Branding Lessons from a Retail Legend

If you haven’t got a passion in your business, don’t do it Roger Saul

What are the building blocks for setting up an indie successfully? Retail journalist John Ryan picks his seven fundamental factors if you’re to stand a fighting chance.

Opening a shop is easy. You know your customers, you know what they want and you’re the person to bring the two parts of this equation together. All of this is probably the case for the great majority of wannabe independent retailers, so why do things go awry?

There are any number of reasons, but here are seven to remember.

1 LOCATION… are the ‘right’ shoppers in the area?

From the outset the single most important element is location. It’s common sense but surprising how frequently independent retailers overlook the basics. When looking at where to rent a unit don’t make assumptions about the local demographic.

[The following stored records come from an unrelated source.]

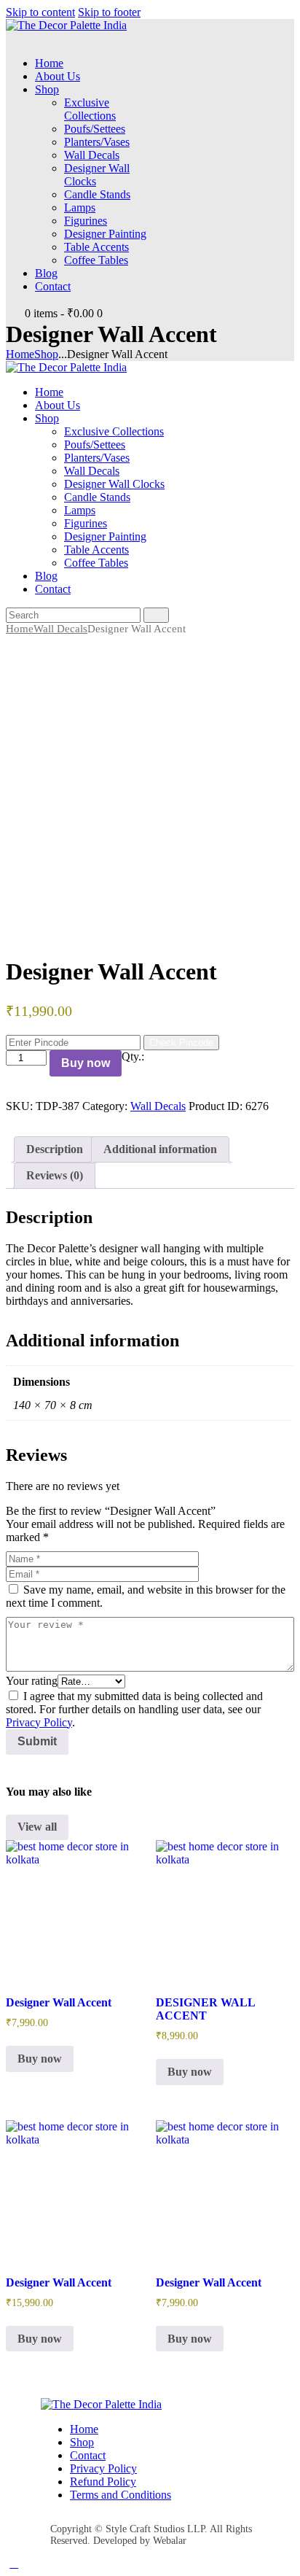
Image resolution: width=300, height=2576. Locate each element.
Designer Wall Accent (58, 2002)
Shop (46, 354)
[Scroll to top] (14, 2563)
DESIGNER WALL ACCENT (205, 2009)
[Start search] (156, 615)
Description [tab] (54, 1149)
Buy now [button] (39, 2058)
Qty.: (133, 1056)
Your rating (32, 1681)
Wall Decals (60, 629)
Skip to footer (109, 12)
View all (37, 1826)
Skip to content (40, 12)
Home (20, 354)
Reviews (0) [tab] (54, 1175)
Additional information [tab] (160, 1149)
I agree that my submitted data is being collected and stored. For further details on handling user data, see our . (134, 1709)
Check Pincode (181, 1042)
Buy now (85, 1063)
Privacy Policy (39, 1722)
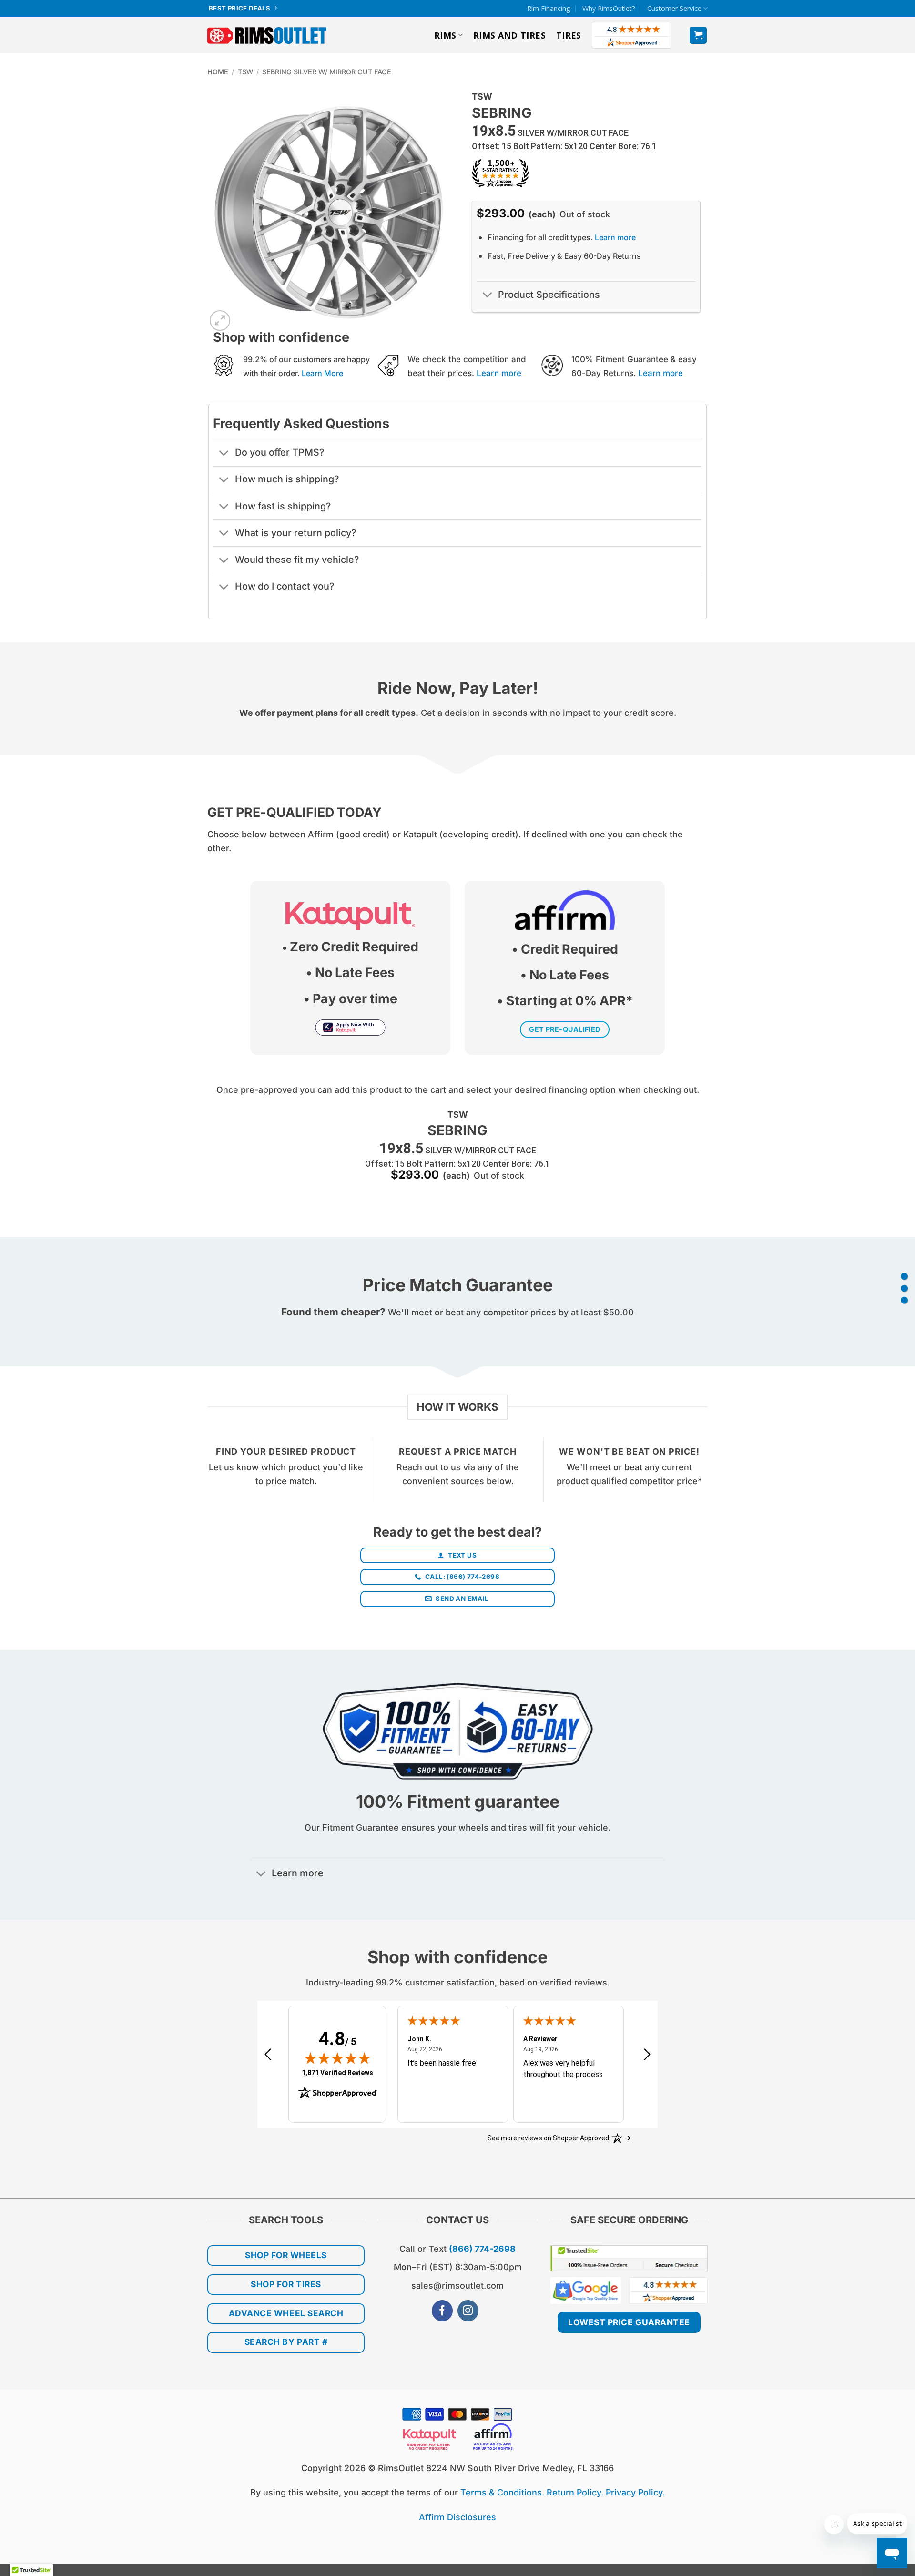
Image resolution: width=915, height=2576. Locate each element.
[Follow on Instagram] (468, 2310)
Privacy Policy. (635, 2492)
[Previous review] (267, 2058)
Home (217, 72)
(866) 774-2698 (482, 2249)
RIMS (445, 35)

Putting cans of car engine oil on the shelves of a store in an area with very low per capita car ownership is unlikely to reap ready rewards. Equally, when it comes to fashion, towns and districts that have a more mature population are not going to favour teenwear, for
example.

2 LOCATION… can you achieve standout, or will you be one of many?

And don’t forget to check out
the local competition. If there are three other shops like the one you are proposing, think again.

Research about an area can be as simple as having a coffee at different times of day in a local café a couple of times a week for several weeks. Do this and the chances are good that you’ll understand the shoppers in an area and whether they’ll want what you intend to offer.

3 LOCATION… cost v footfall

There is also the tension between rental cost and footfall. It’s an inconvenient truth that shops with the highest number of people passing in front of them will be the most costly from which to operate. Yet sometimes, and particularly if a retailer operates at the lower end of the price scale, it may be worth paying more in order to enjoy the shopper volume that will be required for the business to flourish.

4 SHOP SIZE… can you afford to have a meaningful offer in your chosen unit?

Another element is the size of unit. A large shop needs a certain minimum stock level if it is not to feel like a ballroom. Space in a store generally carries connotations of luxury, but too much space and it can feel as if a shop is under-stocked.

5 FIT-OUT… a good idea will always trump expensive shop equipment.

Once all the location boxes are ticked and stock can be afforded, what else is vital? The answer is ‘fit-out’.
Just buying a few fixtures and some second-hand mannequins may seem like the right thing, but unless all of the parts equate to a themed whole, then this is a dog that won’t bark.

Sometimes rough and ready, when set against carefully crafted stock can make for an interesting juxtaposition. There’s more to store design and layout than just ensuring everything has a place – shoppers need to feel a sense of difference and that they are welcome – and don’t forget that lighting can be the difference between very good and less so.

Think of an in-store theme and run with it…

6 NAME YOUR SHOP… this is your brand.

Finally, time spent thinking about what your new venture might be called is essential. The name above a shop door is part of your brand and if this isn’t instantly recognisable, retail oblivion may await.